Medicare is a health insurance run by the federal government, meant for people over 65 years of age, and people with disabilities, regardless of their age. Business owners as well as workers owe 1.45 percent of a worker's compensation.Social Security and Medicare together are also referred to as Federal Insurance Contributions Act or FICA for short.

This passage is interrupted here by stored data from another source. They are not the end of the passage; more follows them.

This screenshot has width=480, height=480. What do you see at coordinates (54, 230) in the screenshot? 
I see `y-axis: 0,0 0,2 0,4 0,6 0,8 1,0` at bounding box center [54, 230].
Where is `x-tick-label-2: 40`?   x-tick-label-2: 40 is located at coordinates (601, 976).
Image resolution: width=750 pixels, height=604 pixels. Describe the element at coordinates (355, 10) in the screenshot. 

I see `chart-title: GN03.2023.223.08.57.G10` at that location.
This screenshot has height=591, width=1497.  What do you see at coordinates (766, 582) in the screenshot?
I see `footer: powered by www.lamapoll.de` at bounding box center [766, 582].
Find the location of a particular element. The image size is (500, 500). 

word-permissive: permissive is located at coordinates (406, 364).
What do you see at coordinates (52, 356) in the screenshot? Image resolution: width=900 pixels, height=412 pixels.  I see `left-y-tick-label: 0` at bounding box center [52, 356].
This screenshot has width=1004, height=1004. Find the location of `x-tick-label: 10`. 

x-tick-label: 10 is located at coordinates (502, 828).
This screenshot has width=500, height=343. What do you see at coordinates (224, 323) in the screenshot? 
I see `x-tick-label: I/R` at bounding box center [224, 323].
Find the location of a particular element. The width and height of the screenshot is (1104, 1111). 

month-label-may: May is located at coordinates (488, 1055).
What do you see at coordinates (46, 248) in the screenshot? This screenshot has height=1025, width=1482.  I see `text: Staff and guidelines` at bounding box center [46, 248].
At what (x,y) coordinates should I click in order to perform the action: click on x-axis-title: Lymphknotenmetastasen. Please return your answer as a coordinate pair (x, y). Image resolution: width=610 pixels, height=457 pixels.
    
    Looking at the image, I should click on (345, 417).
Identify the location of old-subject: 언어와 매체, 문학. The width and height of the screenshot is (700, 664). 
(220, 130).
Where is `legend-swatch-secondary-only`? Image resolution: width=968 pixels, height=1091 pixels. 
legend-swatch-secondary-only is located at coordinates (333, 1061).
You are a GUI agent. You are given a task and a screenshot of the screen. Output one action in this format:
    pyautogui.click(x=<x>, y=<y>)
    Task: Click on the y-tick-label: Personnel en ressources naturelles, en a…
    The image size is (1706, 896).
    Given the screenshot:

D. Additional Medicare Tax
Workers who make more than a certain income amount (varies by filing status) are subject to an additional medicare tax of 0.9%. Employers are expected to withhold this tax from the workers' wages, if they exceed $200,000 per year, irrespective of the worker’s filing status, or income from another source. It is possible that the worker ends up owing more amount than was withheld by the employer, depending on factors such as their filing status and additional income. In that case, the worker should make estimated tax payments and/or request additional income tax withholding using Form W-4.
E. Federal Unemployment
This tax is also referred to as Federal Unemployment Tax Act, or FUTA for short. The Department of Labor, which is a federal division, oversees state programs that provide unemployment benefits to people who are let go from, or have lost their jobs due to events beyond their control. They must also meet certain other requirements to be eligible for unemployment benefits. After accounting for federal tax credits, 0.6 percent of effective federal unemployment tax is levied on the first $7,000 that you pay your workers as their taxable compensation. (Non-taxable income including parking reimbursements, travelling allowance and other payments do not levy any FUTA.)
F. Federal Income Tax
The federal government levies an income tax on workers' wages, and the funds collected from this tax are used to pay for national programs, including the national defense, veterans and foreign affairs, social programs, physical, human, and community development, law enforcement, and to pay off the interest on USA's debt. The federal income tax is determined by splitting a worker's taxable income into separate portions or 'tax brackets'. Each portion is taxed at the rate that corresponds to it. Let's say a worker made $40,000 in the entire year, and they are a single tax filer. For the year 2020, they will be charged a 10% federal income tax on the first $9,875 they make, whereas 12% on the rest of their income. Because of the way tax brackets work, the federal income tax is easy to determine for exempt employees who make a fixed income during the financial year, regardless of the number of hours they work. However, things start getting tricky when it comes to hourly workers. Currently, this rate ranges from 10% to 37% of one's income.